難波宮地下探訪

2019年7月13日(土)


大阪歴史博物館で難波宮遺跡探訪ツアーが開催されている。大阪のど真ん中にあって頻繁に目にするのだけど、実のところ難波宮って、よく知らないのだ・・・。



谷町4丁目にある歴史博物館(右)。背中合わせになっている左側の四角いビルはNHKだ。もともとは3階建くらいで計画されていたものが、難波宮遺跡を保全するため、建築面積を極小化し、ビルを高層化したと聞く。



歴史博物館に入ると遺跡探訪専用の受付カウンターがある。意外に人気のツアーなのかとも思ったけれど、この日の参加者は5名だけだった。



歴史博物館の床の一部はアクリル板で地下の遺跡を覗くことができる。柱の跡なども見えるけれど、上から覗いているだけでは、どうもピンとこない。今日のツアーでは、地下に降りてこの遺跡を間近に観察することができるはずだ。



まずはボランティアの方が、パネルを使って難波宮の概要を説明してくださる。ややこしいことに、大化の改新直後に造営された前期難波宮と、奈良時代中期の後期難波宮がほぼ同じ場所にあったという。



これまで気付かなかったのだけど、NHKのホールの床にある丸いタイルは、前期難波宮の大型倉庫群の柱の位置を示しているそうだ。



いよいよ地下遺跡へと進む。
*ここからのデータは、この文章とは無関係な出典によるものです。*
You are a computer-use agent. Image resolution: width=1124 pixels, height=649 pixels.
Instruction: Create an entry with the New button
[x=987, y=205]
ビルの裏手にある防災センター入口と書かれた階段を下っていく。



階段を下りたところに、地下遺跡が眠っていて、ガラス越しに観察できるようになっている。地下の遺跡を残しながら、その上にビルを建てるのは相当な苦労があったに違いない。



地面と柱跡の穴が並んでいる。よく見かける遺跡の風景とはいえ、地下にあることが異様だ。上水なのか下水なのかは不明だけど、石組みの水路なども確認できる。



遺跡ツアーは、30分ほどで終了。あとは勝手に周囲を見て回る。前期と後期の難波宮があったというだけでもややこしいのに、さらにその前の古墳時代の遺跡も発掘されているようだ。歴史博物館の前に建つ倉庫も古墳時代のものを再現したものらしい。
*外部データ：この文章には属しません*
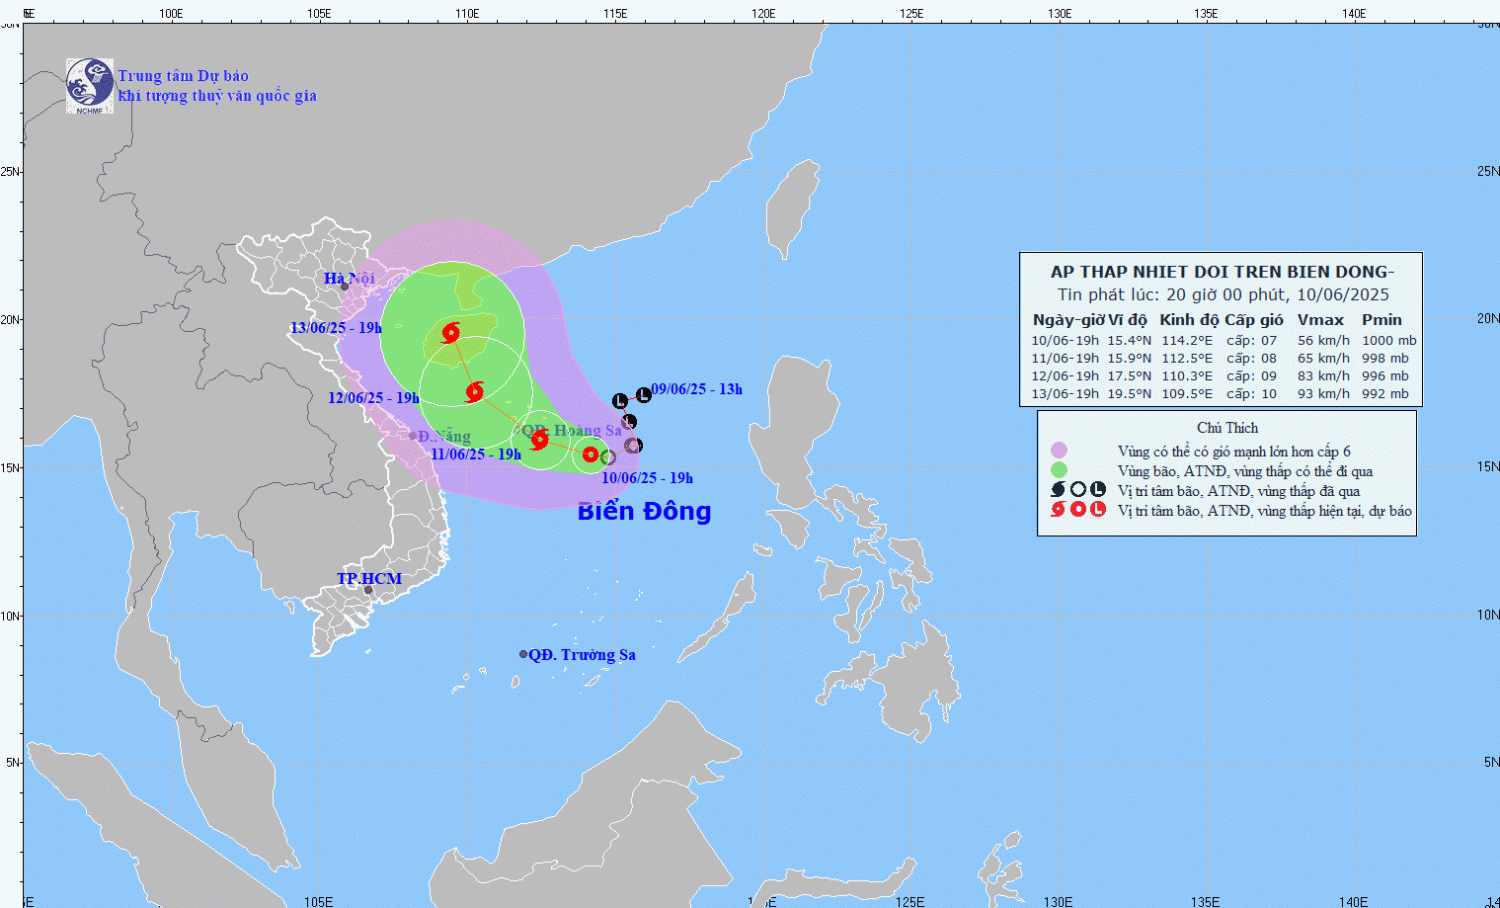Select the red storm symbol for 12/06/25 position
Image resolution: width=1500 pixels, height=908 pixels.
(x=475, y=391)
よく見れば、大阪メトロの谷町4丁目駅の入口も、どこやら古墳時代の高床式倉庫をモチーフにしたもののようだ。



中央大通りの南側には、後期難波宮の大極殿や朝堂院の跡が残されている。といっても目立つのは大極殿の基礎部が、イベント用の舞台のように再現されているばかりだ。一等地だから、といって無理に整備する必要はないけど、なんだか中途半端感は拭いきれない。



戦後発見された難波宮跡だけど、この地が長らく陸軍の歩兵第八連隊が駐屯していた地であったため市街地化が進まず遺跡が破壊されずに済んだことが幸いしたそうだ。



難波宮跡のど真ん中を突っ切る中央大通りと、その上を走る阪神高速道路。この辺りでは遺跡保護のため、高速道路は杭を使わず建設されているらしい。



難波宮近くの駐輪場。どうやらレンタサイクルと見間違える外国人旅行客が多いようだ。駐輪されている自転車を見れば解りそうなものだと思うのは地元の人間の勝手な思い込みのようだ。"Not! Rental Cycle"との英語での注意書きがある。